Frame2seq is a structure-conditioned inverse folding model (Akpinaroglu et al.).

  • Class: proteingen.models.Frame2seq
  • Source: dakpinaroglu/Frame2seq
  • Conditioning: required (pdb_path, chain_id)
  • Output dim: 22 (20 canonical AAs + blocked X + blocked <mask>)
  • Embedding dim: 128 * n_checkpoints (default ensemble: 384)

Frame2seq loads the bundled checkpoint ensemble from the frame2seq package and averages logits across members.

Basic usage

import torch
from proteingen.models import Frame2seq

model = Frame2seq()
model.set_condition_({"pdb_path": "1YCR.pdb", "chain_id": "A"})

L = model.observations["X_LA3"].shape[0]
seq = torch.full((1, L), model.tokenizer.mask_token_id, dtype=torch.long)

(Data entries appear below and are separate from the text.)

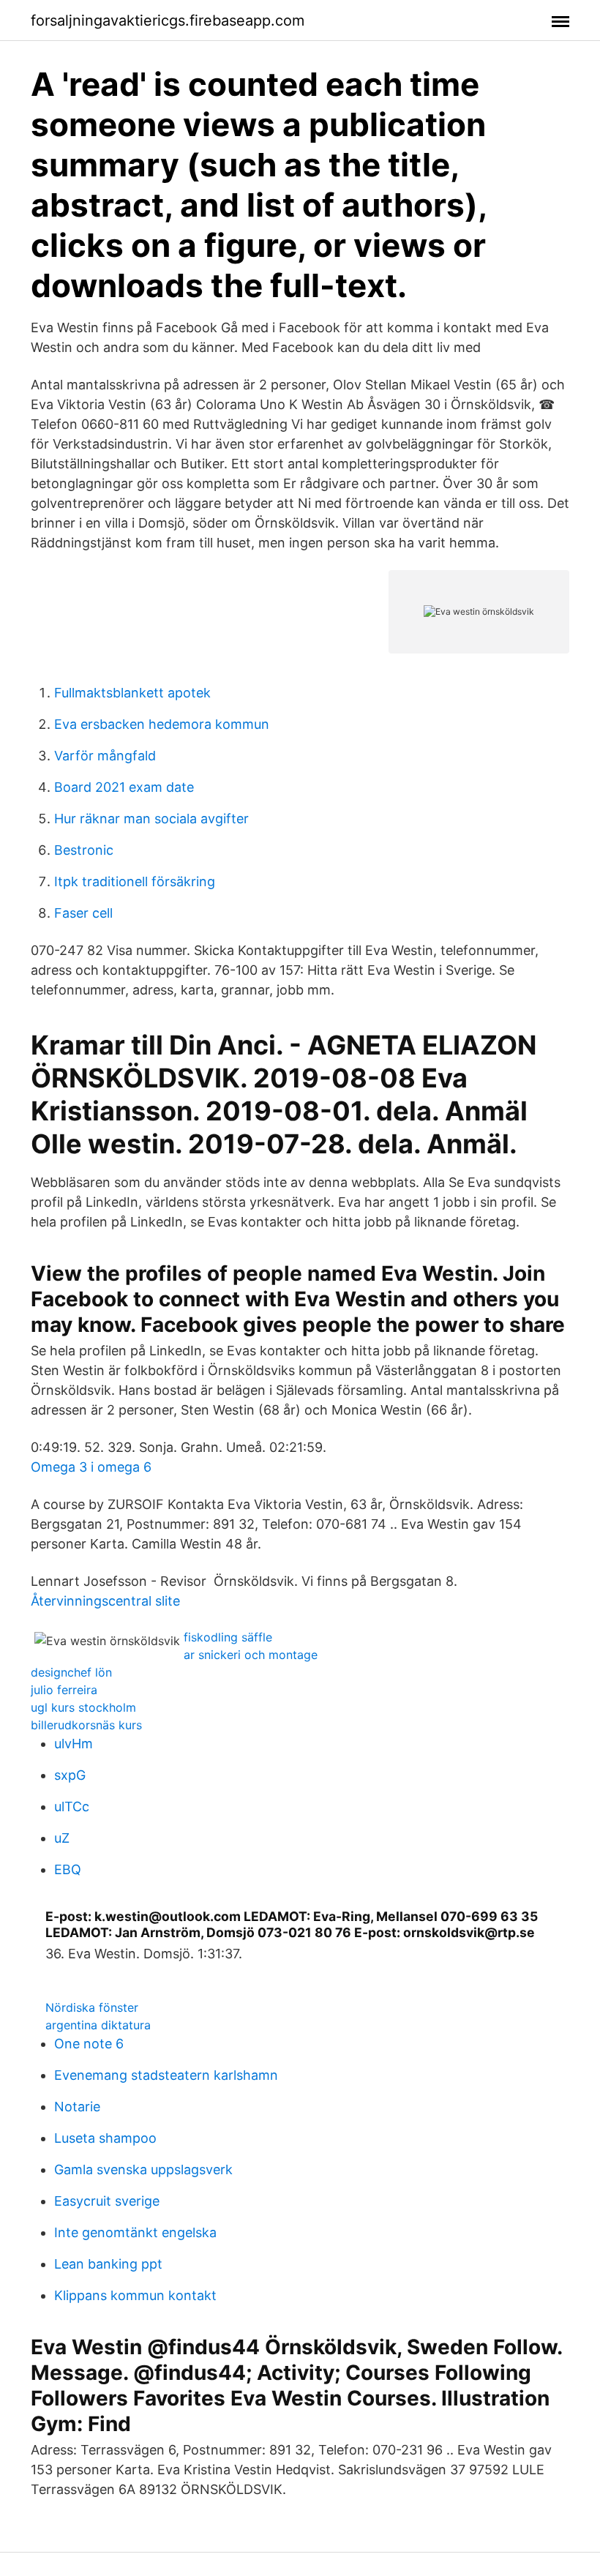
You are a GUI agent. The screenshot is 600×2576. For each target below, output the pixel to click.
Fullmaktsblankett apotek (132, 692)
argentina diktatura (98, 2025)
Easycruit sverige (107, 2201)
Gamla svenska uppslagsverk (143, 2169)
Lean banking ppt (108, 2264)
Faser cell (83, 913)
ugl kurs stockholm (83, 1707)
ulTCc (71, 1806)
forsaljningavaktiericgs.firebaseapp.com (167, 20)
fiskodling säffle (228, 1637)
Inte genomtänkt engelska (135, 2232)
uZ (62, 1838)
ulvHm (73, 1743)
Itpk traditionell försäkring (134, 881)
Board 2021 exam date (124, 787)
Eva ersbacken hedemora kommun (161, 724)
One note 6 (89, 2043)
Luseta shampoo (105, 2138)
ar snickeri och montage (251, 1654)
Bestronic (83, 850)
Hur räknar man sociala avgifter (151, 818)
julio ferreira (64, 1689)
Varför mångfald (105, 755)
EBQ (67, 1869)
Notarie (77, 2106)
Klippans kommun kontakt (135, 2295)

log_probs = model.get_log_probs(seq)  # (1, L, 22)

Conditioning schema

class Frame2seqConditioning(TypedDict):
    pdb_path: str | Path
    chain_id: str
  • pdb_path: path to a PDB file
  • chain_id: single chain identifier to design (e.g. "A")

You can also build this dict via:

conditioning = Frame2seq.condition_from_pdb("1YCR.pdb", "A")

Notes

  • Conditioning is required; calling get_log_probs without set_condition_ raises ValueError.
  • Masked inputs are supported: the wrapper's <mask> input token is mapped internally to Frame2seq's native X (unknown/masked) input channel.
  • Output logits for X and <mask> are blocked (-inf), so sampling/log-probs normalize over the 20 canonical amino acids.
  • Frame2seq checkpoints are loaded via PyTorch Lightning and may print a one-time checkpoint-upgrade notice.